Being John Malkovich
It’s hard to say what Being John Malkovich is really about. I guess that’s often the case with well written films and this is certainly one of them. It’s about being married but in love with another who doesn’t love you back. It’s about what it means to be a puppateer, an actor or, for that matter, a writer. It’s about what it would mean to occupy another’s skin emotionally and even plays at what the metaphysical implications of such phenomena might be. Yet Kaufman (writer) is able to navigate all of these subjects daftly through one of the strangest plots ever to achieve success in Hollywood.
With Being John Malkovich, Kaufman wrote one of the most structurally inventive screen-plays of our time, yet, rather than feeling enigmatic or foreign to viewers, it’s fun. The story is hard to summarize, as you might imagine, but I’ll try here for the sake of whoever still hasn’t seen it. Craig Schwartz, a puppeteer who cannot find work, is forced to get a job as a kind of organizer at a company called Lester Corp on the 7 1/2 floor of the Mertin Flemmer Building in New York City. While working here he both falls in love with a crude and harsh woman named Maxine and finds a portal into John Malkovich’s brain in a crawl-space behind a filing cabinet. Hopefully this description was enough to intrigue you into finally watching the film and if not then just see it anyway and I bet you’ll like it.
Form is truly a game for Kaufman and one that he plays well, as has been exemplified through films like this, Eternal Sunshine of the Spotless Mind and especially Adaptation. He is able to create stories that at once defy and employ conventions of the craft. Director Spike Jonze also seems to have been a great partner for him. Jonze got incredible performances from Diaz, Cusack and particularly Malkovich himself. The story was realized visually with precision and inventiveness that was able to get out of the way of an incredible script.

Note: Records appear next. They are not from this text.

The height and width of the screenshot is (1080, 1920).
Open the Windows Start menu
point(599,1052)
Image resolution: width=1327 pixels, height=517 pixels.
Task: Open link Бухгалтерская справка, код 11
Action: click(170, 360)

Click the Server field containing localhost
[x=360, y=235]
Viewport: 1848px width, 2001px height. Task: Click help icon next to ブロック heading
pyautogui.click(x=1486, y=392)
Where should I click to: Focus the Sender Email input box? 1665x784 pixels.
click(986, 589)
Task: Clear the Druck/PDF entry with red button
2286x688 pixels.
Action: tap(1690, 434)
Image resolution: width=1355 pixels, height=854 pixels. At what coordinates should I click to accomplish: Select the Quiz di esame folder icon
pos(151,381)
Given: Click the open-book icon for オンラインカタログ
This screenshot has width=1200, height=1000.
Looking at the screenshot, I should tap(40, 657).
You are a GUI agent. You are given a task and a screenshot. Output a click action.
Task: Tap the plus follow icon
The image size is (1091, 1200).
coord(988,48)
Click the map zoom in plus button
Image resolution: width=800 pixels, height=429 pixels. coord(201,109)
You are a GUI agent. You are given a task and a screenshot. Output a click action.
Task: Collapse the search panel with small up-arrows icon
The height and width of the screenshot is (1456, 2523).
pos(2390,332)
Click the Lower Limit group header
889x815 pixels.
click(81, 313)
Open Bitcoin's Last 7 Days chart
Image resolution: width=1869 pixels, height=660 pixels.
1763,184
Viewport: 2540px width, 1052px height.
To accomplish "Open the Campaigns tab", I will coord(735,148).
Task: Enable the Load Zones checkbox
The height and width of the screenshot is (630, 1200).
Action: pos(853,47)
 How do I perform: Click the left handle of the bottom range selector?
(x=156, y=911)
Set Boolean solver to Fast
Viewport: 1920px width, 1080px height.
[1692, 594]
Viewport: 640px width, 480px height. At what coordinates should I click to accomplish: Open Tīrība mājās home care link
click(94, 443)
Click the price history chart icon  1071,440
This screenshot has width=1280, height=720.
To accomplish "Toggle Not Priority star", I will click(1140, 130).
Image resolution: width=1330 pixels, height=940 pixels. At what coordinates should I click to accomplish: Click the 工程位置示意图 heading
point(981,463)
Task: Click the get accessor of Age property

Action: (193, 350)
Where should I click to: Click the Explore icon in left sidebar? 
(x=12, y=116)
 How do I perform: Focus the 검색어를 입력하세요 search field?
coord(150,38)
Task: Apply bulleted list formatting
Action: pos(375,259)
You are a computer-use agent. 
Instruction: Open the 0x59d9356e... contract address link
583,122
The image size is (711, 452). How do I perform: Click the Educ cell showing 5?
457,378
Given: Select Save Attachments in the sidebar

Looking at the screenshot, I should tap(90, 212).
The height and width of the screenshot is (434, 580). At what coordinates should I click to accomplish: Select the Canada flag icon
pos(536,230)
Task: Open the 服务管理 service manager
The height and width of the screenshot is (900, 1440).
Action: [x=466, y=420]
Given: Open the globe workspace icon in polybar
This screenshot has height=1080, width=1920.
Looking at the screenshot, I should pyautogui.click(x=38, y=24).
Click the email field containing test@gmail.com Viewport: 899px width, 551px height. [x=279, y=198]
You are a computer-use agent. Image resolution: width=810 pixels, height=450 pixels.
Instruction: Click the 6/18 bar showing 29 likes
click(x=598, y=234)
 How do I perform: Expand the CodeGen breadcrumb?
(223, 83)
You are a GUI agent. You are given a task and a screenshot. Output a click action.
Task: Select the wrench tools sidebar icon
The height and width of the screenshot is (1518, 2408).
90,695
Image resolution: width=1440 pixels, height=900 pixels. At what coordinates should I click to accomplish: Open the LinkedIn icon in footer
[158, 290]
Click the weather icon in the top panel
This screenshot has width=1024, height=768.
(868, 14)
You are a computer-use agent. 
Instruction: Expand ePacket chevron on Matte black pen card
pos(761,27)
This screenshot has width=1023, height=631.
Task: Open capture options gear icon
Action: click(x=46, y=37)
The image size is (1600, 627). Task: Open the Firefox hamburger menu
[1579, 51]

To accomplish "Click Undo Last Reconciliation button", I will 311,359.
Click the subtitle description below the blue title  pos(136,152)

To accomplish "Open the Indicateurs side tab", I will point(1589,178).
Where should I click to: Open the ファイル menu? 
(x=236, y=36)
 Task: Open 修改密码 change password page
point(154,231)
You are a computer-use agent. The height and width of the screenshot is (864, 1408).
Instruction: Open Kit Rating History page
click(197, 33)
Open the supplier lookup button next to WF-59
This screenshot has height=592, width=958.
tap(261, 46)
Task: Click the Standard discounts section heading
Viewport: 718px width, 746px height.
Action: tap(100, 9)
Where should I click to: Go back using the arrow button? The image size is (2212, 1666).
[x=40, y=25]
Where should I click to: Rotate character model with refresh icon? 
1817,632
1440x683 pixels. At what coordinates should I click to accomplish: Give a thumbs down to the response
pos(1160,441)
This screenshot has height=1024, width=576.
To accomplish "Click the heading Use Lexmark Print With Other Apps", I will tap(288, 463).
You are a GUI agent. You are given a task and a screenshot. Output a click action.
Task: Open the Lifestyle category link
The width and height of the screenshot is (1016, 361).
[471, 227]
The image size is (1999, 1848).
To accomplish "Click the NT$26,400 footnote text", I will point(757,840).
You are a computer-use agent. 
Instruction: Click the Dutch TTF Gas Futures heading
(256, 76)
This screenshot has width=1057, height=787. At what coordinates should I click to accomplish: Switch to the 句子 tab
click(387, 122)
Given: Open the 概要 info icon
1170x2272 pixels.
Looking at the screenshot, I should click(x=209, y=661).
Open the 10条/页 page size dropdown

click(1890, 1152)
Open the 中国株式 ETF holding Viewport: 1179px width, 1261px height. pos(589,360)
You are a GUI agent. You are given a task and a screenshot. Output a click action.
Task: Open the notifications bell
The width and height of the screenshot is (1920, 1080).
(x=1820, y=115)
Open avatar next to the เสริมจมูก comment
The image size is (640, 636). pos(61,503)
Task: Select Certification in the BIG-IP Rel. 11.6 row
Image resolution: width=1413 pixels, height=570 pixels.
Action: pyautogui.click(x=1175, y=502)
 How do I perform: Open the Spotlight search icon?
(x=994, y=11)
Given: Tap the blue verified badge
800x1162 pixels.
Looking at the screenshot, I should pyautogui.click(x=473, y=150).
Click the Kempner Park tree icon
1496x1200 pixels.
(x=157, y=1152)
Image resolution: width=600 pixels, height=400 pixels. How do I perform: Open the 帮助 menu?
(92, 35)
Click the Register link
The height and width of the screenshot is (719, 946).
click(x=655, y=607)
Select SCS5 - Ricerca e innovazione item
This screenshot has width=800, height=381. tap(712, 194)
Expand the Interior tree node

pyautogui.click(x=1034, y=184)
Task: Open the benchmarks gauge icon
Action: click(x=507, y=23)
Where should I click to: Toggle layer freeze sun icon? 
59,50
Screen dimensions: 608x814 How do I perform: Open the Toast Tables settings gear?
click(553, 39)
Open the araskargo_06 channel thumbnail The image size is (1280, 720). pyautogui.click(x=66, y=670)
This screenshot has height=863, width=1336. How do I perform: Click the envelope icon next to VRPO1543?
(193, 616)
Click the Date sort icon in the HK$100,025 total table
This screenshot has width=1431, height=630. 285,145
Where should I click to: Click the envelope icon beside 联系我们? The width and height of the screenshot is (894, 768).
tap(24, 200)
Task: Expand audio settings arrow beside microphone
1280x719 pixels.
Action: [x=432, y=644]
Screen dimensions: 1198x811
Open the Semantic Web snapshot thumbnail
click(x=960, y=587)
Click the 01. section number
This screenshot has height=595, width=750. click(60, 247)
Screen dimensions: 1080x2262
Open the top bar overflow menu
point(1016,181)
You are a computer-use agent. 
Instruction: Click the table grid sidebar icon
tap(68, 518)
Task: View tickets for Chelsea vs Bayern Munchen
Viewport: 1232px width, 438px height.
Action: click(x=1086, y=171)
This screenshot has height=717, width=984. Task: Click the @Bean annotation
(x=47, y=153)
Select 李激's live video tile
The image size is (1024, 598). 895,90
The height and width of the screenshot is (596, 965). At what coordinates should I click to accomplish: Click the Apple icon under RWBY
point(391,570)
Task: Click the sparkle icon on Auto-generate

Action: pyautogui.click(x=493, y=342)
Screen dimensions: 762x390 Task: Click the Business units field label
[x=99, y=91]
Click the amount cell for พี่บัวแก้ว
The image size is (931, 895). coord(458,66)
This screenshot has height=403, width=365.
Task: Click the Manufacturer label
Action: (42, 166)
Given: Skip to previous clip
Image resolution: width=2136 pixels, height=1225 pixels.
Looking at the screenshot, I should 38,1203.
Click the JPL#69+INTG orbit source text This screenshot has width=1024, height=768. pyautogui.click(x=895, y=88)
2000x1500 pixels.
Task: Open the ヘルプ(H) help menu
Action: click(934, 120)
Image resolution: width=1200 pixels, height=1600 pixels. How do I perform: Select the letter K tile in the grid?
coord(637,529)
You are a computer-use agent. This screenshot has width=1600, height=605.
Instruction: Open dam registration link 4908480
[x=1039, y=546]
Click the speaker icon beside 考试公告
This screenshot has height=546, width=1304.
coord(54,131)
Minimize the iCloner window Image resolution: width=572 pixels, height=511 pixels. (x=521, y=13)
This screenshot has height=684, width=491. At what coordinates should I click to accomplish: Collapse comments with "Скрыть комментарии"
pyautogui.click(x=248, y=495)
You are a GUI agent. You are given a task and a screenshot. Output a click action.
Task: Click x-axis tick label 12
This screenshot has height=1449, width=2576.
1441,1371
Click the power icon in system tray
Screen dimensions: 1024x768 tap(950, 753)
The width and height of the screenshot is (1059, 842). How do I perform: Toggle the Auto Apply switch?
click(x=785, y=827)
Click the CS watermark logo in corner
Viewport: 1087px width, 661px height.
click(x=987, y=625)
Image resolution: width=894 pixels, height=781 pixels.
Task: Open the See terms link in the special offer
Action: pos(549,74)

It is incredibly rare for a film to garner more success for its writer than its director, but such was the case here and for those who have seen it, it is unsurprising. Charlie Kaufman is one of the few writers in Hollywood today who is recognized by name as well as most directors. Of course, it doesn’t hurt that he wrote an entire screenplay about himself (Adaptation) but even before then, most people who knew anything about film knew who he was. The film is able to work through ideas of identity, love, fear of death, loneliness and other frightening terrain without ever feeling preachy or meandering. Another feature of Kaufman’s work, perhaps the greatest of them, is that while one viewing is enough to understand the basics of his films, they still has more to offer those who come back for second or third viewings. So, with that, I encourage those of you who haven’t seen the film to do so and those of you who have to go back and watch it again.